There's a reason toddlers ask for this one again and again. BOYS VS GIRLS Giant Kick Darts & MORE Giant Games! from Ryan's World is warm, gentle, and unhurried, and it slots neatly into the toy unboxing corner of any toddler's day. At roughly 24:03, it's a sensible length for short attention spans and has racked up 155,402 views plays from families around the world.

BOYS VS GIRLS Giant Kick Darts & MORE Giant Games!

What your toddler picks up

  • Anticipation and patience as the surprise reveals itself.
  • Vocabulary for everyday objects, packaging, and play scenarios.
  • Pattern recognition through musical repetition — choruses repeat, predictions form, confidence grows.
  • Rhythm and beat awareness, the foundation of both reading fluency and early math sense.
  • Emotional cues through expressive faces and friendly voices that model warmth and curiosity.

How to enjoy it together

Treat unboxing as an invitation to imagine, not a wishlist. Ask, "What would you do with a toy like that?" and steer the conversation toward play, not buying. Try following the screen time with five minutes of book reading on the same theme — kids who pair video with books retain more.

Sing, dance, repeat

The melody loops in your head for days. The pacing is intentional. Producers leave just enough silence between phrases for a toddler to copy back what they just heard. That call-and-response is exactly how language is wired in early childhood.

About Ryan's World

Ryan's World produces some of the most-watched early childhood content on the internet, with a careful eye on what is developmentally appropriate for the under-five crowd. Their characters and theme songs become part of the household vocabulary fast.

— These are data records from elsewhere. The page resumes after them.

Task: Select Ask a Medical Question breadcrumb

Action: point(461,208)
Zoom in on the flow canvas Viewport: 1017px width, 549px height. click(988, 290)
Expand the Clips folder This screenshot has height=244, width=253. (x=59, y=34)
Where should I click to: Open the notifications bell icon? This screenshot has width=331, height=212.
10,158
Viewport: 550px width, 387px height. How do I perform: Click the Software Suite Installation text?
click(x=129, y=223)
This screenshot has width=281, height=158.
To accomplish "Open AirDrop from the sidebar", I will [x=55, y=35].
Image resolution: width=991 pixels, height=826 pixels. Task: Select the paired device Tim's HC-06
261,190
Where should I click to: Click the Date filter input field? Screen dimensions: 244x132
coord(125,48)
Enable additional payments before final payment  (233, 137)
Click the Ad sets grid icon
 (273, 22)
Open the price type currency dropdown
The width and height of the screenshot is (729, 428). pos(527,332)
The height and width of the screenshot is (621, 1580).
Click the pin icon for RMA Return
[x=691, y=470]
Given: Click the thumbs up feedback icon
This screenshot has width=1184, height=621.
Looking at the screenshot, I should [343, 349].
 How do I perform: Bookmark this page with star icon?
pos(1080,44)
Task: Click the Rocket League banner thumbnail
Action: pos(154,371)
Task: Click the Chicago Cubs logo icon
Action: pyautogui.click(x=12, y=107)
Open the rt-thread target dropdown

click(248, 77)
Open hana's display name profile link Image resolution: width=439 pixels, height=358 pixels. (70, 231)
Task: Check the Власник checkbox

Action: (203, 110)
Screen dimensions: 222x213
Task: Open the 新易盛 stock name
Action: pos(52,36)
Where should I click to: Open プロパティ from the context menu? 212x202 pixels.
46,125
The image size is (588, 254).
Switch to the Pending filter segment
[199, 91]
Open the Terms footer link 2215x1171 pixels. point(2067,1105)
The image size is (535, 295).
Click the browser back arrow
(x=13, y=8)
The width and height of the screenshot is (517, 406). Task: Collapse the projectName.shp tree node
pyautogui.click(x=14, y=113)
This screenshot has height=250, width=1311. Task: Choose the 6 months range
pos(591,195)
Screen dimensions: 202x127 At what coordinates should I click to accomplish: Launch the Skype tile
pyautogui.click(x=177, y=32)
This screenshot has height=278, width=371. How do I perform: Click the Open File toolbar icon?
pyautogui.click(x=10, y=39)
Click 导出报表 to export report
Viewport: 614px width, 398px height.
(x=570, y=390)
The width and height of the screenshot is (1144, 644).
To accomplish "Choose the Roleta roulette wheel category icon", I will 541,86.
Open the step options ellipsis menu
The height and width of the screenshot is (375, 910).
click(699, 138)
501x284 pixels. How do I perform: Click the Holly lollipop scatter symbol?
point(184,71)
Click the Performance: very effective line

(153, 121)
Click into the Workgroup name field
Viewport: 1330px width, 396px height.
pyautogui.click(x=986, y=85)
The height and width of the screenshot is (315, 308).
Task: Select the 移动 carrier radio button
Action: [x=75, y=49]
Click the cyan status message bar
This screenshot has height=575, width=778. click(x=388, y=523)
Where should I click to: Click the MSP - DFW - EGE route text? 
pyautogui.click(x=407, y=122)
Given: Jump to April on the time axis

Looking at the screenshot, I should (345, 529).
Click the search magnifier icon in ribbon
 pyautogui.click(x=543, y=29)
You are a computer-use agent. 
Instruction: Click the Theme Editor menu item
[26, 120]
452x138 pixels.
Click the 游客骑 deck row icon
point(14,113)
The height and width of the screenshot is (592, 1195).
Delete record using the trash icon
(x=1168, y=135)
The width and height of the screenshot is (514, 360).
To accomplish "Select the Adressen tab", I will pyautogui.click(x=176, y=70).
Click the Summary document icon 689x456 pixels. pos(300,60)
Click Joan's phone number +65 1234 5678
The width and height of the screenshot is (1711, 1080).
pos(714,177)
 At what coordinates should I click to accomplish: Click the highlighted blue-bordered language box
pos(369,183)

Watching tips for tiny viewers

The American Academy of Pediatrics suggests keeping screen time short and shared for kids under five. Use a video like this as a co-watching moment: sit together, narrate what's happening on screen, and pause to point at colors or animals as they appear. After it ends, carry the song into the rest of the day — hum the tune at bath time, act out the animal noises during dinner, or pull out toys that match what you watched. The video is the spark; you and your child do the real magic with what comes next.